Si occupa del messaggio dei vescovi di Treviso e Vittorio Veneto anche Lucio Bonomo, direttore della Vita del Popolo (Treviso): “Come era prevedibile il messaggio dei vescovi di Treviso e Vittorio Veneto sul problema dell’accoglienza dei profughi nel nostro territorio ha suscitato consensi, ma anche critiche, con i soliti luoghi comuni e considerazioni, alcune di bassa lega, degne di certi discorsi che più si addicono alle piazze e alle osterie che ad un civile confronto.

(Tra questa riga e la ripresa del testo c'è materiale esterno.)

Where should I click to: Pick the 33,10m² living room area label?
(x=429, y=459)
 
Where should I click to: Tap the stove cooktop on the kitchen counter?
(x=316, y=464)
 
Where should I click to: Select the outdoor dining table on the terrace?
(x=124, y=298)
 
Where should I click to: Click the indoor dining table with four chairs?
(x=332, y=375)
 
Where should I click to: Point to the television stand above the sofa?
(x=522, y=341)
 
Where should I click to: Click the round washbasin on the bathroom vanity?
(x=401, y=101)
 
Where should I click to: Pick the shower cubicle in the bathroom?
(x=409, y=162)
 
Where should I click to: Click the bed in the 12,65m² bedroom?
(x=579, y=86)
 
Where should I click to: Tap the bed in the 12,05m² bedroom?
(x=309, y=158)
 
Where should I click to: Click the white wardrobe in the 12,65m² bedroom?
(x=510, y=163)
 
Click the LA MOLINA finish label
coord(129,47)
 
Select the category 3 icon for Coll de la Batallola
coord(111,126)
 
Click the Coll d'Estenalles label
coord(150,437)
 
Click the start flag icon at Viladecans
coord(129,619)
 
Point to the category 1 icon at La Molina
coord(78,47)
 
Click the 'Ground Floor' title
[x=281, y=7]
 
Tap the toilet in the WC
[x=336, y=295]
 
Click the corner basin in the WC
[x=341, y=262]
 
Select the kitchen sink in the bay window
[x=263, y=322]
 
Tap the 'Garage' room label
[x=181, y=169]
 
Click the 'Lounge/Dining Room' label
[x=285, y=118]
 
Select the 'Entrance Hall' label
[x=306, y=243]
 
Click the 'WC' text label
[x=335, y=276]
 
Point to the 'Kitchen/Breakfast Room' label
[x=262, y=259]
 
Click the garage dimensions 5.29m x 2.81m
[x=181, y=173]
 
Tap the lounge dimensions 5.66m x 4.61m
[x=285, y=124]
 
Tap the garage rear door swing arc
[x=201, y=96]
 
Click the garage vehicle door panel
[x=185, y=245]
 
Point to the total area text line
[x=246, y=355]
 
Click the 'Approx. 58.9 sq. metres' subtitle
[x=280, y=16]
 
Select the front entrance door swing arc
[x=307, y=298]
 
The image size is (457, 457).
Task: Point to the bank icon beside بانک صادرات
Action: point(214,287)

I vescovi non hanno inteso né pronunciare ‘scomuniche’ né provocare ‘scontri’ con i sindaci (come hanno titolato alcuni quotidiani); la loro lettera mirava soprattutto a porre degli interrogativi ai cristiani, e anche a chiunque consideri la dignità di ogni essere umano e il valore della solidarietà non princìpi superflui o parole vuote”. Per Martino Cervo, direttore del Cittadino (Monza-Brianza), “la gestione dei flussi migratori è uno dei fattori che renderanno l’estate di Monza e della Brianza un crogiuolo di settimane complesse”. Il Nuovo Diario Messaggero (Imola) interviene sul binomio sport e accoglienza: “Occorre allora impegnarsi per recuperare il senso autentico di parole come ‘accoglienza’, e se questo momento di scossa dell’opinione pubblica porterà ad un confronto sincero e proficuo volto a ricostruire ambienti sportivi che siano realmente educativi arrivando, perché no, a pensare un progetto pedagogico unitario che veda coinvolti tutti gli attori del territorio, non solo i cittadini residenti per nascita, ma anche quelli che la mancanza di un futuro nel loro Paese ha portato ad incontrare la nostra città, allora la speranza che questi ragazzi costruiscono non rimarrà solo un gioco”.